Research

My research interests include mathematical modeling of human physiological processes (inflammation, cardiovascular function, and stress responses), sensitivity analysis, parameter estimation, bifurcation analysis, and simulation of therapeutic treatments. My Ph.D. advisor is Mette Olufsen, and I am a member of the Cardiovascular Dynamics Group at NCSU.

Studying the mechanisms of the immune system and its response to a stimulant is a relevant and important research area relating to various diseases involving human inflammation. Prolonged inflammation effects are common in individuals with conditions such as sepsis, one of the leading causes of death in U.S. hospitals. The most common experimental way to study the human immune response is through an endotoxin challenge. During this experimental procedure, healthy humans are given endotoxin (lipopolysaccharide, LPS), by either bolus injection or continuous infusion and immune, thermal, hormonal, and cardiovascular markers are measured for several hours after administration before measurements return to baseline.
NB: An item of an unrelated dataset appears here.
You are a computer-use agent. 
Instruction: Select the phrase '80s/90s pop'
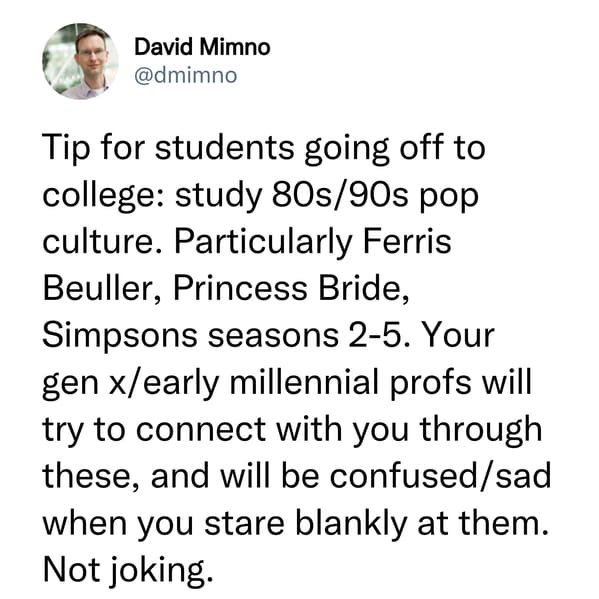[x=376, y=196]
My primary research focus is on studying human inflammation from a mathematical modeling perspective and using my results to investigate clinically-relevant scenarios of inflammation. Through sensitivity analysis, subset selection, and parameter estimation techniques, I have calibrated a complex mathematical model (nonlinear ordinary differential equations) to experimental data from a continuous infusion of endotoxin (thought of as a better experimental setup to study systemic inflammatory diseases such as sepsis compared to bolus endotoxin administration). Using the resulting model, we form a hypothesis about the underlying physiological mechanisms that cause different release profiles of cytokines and lingering flu-like symptoms seen during different endotoxin administration methods. We adapt our calibrated model to simulate sepsis and investigate the bifurcation from a healthy state to a septic state, providing insight on potential focuses for sepsis treatment. We also use our sepsis model to uncover the potential impacts of upcoming sepsis treatment methods such as vitamin C therapy.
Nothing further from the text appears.